The report recommended eliminating the use of diesel as an additive to hydraulic fracturing fluid.  The EPA is moving to regulate (though not prohibit) such use. 

The report recommended the development of "green" drilling and fracturing fluids.  Some companies already have introduced "green" fracking additives that are drawn from substances that qualify as food additives.

2. Recommendations Relating to Air Quality

In order to promote improved air quality, the report recommended that companies and regulators implement efforts to reduce emissions of methane during drilling of wells, and subsequent production, post‑production treatment, and transport of natural gas.  So far, water issues have received the most attention from regulators, but the Department of Energy report noted that some states already have implemented regulations to reduce air emissions and that the United States EPA also recently proposed regulations to reduce air emissions. 

In addition to the measures noted above, the report recommended that companies make efforts to better measure emissions and that studies be made to estimate life cycle emissions for production, transport, and use of natural gas.

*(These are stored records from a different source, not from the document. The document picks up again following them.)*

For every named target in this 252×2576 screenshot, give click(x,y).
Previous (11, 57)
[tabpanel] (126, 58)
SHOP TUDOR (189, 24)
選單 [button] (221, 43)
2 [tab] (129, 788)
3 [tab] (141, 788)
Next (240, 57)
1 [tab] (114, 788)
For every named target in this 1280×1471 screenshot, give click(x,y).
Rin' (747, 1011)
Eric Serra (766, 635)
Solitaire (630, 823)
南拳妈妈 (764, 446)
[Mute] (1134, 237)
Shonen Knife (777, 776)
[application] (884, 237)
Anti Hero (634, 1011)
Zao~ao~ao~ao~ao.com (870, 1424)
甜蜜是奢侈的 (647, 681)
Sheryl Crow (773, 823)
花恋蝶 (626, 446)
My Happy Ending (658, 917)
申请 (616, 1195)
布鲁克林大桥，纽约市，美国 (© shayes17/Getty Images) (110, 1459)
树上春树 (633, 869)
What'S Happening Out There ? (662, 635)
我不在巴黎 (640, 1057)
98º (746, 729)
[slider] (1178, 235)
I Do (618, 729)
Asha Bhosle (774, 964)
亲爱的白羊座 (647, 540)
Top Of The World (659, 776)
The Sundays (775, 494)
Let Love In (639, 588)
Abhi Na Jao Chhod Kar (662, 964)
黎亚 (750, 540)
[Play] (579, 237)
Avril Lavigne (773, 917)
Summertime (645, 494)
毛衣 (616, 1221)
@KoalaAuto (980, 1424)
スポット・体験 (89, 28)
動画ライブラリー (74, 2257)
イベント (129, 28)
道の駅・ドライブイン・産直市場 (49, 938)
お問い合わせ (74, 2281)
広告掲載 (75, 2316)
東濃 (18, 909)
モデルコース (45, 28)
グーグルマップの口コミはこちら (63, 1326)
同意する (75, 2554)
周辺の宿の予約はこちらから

The report recommended reducing the use of diesel engines to power pumps and other equipment at drilling sites, and that natural gas engines or electric motors be used instead.

3. Other Recommendations

To minimize surface disturbances, the report recommends the use of multi‑well drill pads.  The report recommended efforts to mitigate noise, air and visual pollution, and traffic and congestion issues in the vicinity of drilling locations.  Some states, including Louisiana, already have enacted regulations to mitigate local disturbances.

The report recommended the sharing of technology by regulators and industry through the use of technology peer reviews and the creation of a shale gas industry group to develop best practices and standards.

The report recommended the creation of a national database that would link various existing sources of public information to make the information more easily accessible to the public. 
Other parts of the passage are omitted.